PAGE TEXT:
"""

Guerrillas In Our Midst: The Battle Of Algiers
Gillo Pontecorvo changed cinema forever with his Academy Award-nominated docu-drama. But the Italian filmmaker also shaped the future in ways he couldn't possibly have predicted...
From illuminating the human condition to raking in millions of dollars, films can do many things. But can cinema actually change the world we live in?
For the most part, the answer would seem to be 'no'. Okay, when Oliver Stone's JFK came out, it caused such a palaver that Congress rushed released certain documents pertaining to the assassination. But as the paperwork in question revealed little of interest, so it would be another 25 years before the bulk of the Kennedy files would be made available to the public. And while Braveheart might have given the Scottish independence movement fresh impetus, it was Alex Salmond and Nicola Sturgeon rather than Mel Gibson and William Wallace who were responsible for leading to the push for a referendum.
The bottom line is, while movies might be a useful vehicle for raising issues and awareness, they don't shape the world we live in. That is, with a notable exception. For there is, to my mind at least, one motion picture that it still influencing the most chaotic aspects of 21st century living. The picture in question is The Battle Of Algiers and its director is Pisa's Gillo Pontecorvo.

"""

TASKS AND EXERCISES:
a. In the article on The Battle Of Algiers, which city is Gillo Pontecorvo from?
b. Name every film mentioned by title in the article on The Battle Of Algiers.

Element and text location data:
"""

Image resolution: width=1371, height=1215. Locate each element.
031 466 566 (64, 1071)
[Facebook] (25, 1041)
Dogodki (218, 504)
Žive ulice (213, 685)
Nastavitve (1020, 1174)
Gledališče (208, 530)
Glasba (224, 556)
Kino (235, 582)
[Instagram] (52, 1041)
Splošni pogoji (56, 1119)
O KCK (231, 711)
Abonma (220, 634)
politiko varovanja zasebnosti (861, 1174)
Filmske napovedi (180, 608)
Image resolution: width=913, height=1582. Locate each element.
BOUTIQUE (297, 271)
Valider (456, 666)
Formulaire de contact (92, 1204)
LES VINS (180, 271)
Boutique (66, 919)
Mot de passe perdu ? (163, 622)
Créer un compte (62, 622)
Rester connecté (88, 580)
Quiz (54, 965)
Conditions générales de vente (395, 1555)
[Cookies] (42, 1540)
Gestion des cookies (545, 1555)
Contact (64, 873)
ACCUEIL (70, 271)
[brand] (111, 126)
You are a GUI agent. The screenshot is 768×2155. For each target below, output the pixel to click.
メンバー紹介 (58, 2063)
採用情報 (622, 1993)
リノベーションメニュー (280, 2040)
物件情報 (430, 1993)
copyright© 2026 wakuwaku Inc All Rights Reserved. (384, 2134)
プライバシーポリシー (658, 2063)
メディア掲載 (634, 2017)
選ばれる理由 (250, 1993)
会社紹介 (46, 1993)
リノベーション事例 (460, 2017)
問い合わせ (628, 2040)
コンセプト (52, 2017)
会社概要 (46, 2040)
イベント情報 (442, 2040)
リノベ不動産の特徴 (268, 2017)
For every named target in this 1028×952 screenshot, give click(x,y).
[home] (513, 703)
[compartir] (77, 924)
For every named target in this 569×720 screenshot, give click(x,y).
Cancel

"""

ANSWERS GIVEN:
a. Pisa

b. JFK, Braveheart, The Battle Of Algiers